Changing art names is tricky
The genteel world of museums has been rocked by a controversy this week. News that Amsterdam’s Rijksmuseum will change the title and description of works of art to remove offensive terms has sparked a debate online and in the media.
The Rijksmuseum will change titles to remove words like “Negro”, “Mohammedan” (an offensive 19th-century term for Muslims), “Indian” (to refer to indigenous peoples) and “dwarf”. The museum says it has received complaints about some titles.
The reaction has come in swiftly. Cries of political correctness, even censorship, have been levelled at the museum. One of the most compelling arguments is that these titles and words are historical and that by changing the title, the curators are changing the history of the work. One example the museum has given is a painting by Dutch artist Simon Maris, now called Young Girl Holding a Fan, but previously called Young Negro Girl.

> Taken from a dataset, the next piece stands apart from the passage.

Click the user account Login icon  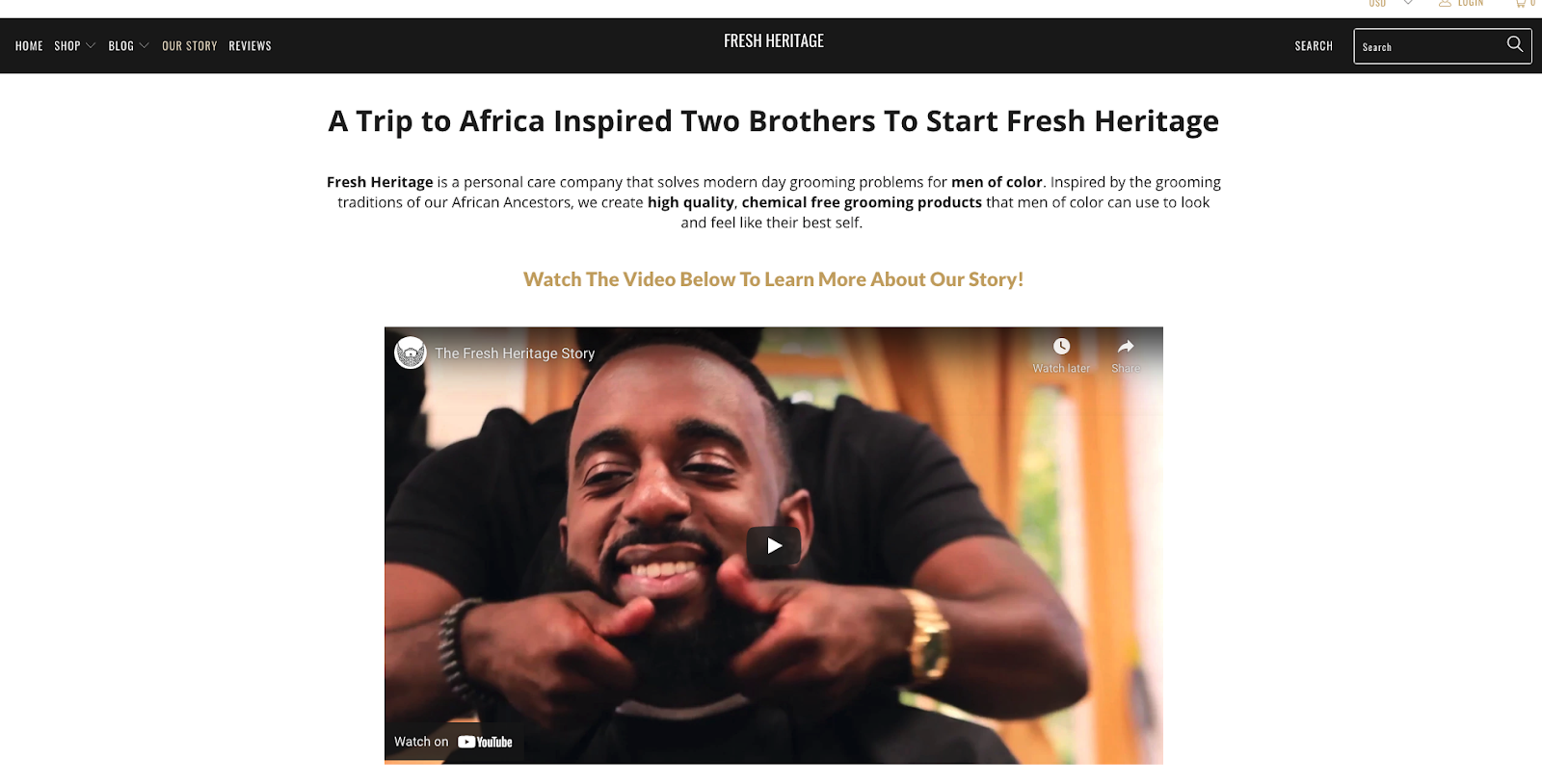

“Negro” was once a commonly used description of people with black skin. Now it is offensive. Critics of the changing of the name point out that viewers should know the artist’s historical context to properly understand the work.
Still, names of artworks are rarely set in stone. The most famous painting in the western canon, Leonardo da Vinci’s Mona Lisa, was not always known by that name. Even today, it is known in France as La Joconde. In the Rijksmuseum itself is Rembrandt’s most famous painting, known as The Night Watch. But that is not its title. Instead, it is Militia Company of District II under the Command of Captain Frans Banninck Cocq.
Times change and the ideas of curators do too. As more Western art from the past three centuries is purchased, exhibited and studied in the Middle East, this will be a live question for curators in this region. If a title wasn’t given by the artists themselves, can it be changed? We open the question to our readers.